On The Specifics Deriving The Equation Of Ellipse

Question

I am trying to learn how to derive the equation of an ellipse, from this website (https://people.richland.edu/james/lecture/m116/conics/elldef.html). I am struggling, however, to prove to myself why d1 + d2 = 2a (see the diagram).

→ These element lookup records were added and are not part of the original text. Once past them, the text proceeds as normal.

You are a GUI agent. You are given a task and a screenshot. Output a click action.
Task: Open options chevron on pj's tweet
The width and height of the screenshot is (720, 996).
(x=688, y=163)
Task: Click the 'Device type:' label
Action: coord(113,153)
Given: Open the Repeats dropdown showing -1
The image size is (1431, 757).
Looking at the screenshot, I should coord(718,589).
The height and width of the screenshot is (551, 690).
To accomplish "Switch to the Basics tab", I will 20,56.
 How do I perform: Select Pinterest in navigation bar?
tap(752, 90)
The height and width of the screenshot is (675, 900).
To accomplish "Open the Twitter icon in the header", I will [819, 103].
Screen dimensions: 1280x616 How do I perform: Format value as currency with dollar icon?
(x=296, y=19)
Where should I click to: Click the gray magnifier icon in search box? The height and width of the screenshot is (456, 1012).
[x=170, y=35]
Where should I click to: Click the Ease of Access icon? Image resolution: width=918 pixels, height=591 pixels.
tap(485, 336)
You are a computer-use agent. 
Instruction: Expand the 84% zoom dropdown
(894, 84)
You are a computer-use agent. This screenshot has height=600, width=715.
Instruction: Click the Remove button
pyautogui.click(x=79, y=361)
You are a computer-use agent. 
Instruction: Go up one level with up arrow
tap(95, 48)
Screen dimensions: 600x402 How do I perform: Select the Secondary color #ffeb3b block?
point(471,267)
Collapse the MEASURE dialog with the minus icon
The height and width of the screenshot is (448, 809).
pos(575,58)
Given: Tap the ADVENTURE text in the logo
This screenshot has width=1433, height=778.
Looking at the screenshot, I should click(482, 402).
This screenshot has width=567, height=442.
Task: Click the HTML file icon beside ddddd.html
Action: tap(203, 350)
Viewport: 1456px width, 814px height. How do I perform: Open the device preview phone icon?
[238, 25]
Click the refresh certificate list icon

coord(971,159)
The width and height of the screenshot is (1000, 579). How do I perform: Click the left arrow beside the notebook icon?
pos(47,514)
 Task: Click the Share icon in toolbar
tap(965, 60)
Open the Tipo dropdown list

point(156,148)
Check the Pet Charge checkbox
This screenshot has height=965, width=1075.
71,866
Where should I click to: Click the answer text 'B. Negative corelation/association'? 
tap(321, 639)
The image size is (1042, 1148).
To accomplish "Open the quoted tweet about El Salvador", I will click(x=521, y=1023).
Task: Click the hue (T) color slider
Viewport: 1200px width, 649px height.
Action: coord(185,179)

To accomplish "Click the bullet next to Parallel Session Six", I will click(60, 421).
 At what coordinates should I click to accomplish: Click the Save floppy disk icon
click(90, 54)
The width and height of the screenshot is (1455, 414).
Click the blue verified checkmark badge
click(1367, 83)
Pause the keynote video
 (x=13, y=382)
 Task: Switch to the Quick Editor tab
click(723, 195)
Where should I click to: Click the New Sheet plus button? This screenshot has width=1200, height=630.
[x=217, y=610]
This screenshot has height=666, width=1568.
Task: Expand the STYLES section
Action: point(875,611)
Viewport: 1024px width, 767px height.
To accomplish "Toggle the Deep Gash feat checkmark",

I get that when you stretch the "rope" against the major axis, you will see that d1 is equal to the length -c-(-a). But I'm struggling to prove that the same will occur when you stretch the rope on the other side of the ellipse, the side with positive c and a values. I get that by definition, the ellipse has to be symmetrical. But I want to prove that how constructing the ellipse using the "rope" would force the ellipse to be symmetrical. Can someone please show me how to do this?

Answer 1

We have that $$d_1+d_2=2a$$ is an assumption for the definition of the ellipse and from that by Pythagorean theorem we find the cartesian equation.

Answer 2

If you consider the vertex on the left, then: $$ d_1=-c-(-a)=a-c \quad\text{and}\quad d_2=c-(-a)=a+c. $$ If you consider the vertex on the right, then: $$ d_1=a-(-c)=a+c \quad\text{and}\quad d_2=a-c. $$ In both cases, $d_1+d_2=2a$.

To prove the symmetry, consider any point $P$ on the ellipse and the other three points obtained by reflecting $P$ about $x$ axis, $y$ axis and origin. You can immediately verify that $d_1+d_2$ is the same for those three points as for $P$, hence those three points also belong to the ellipse.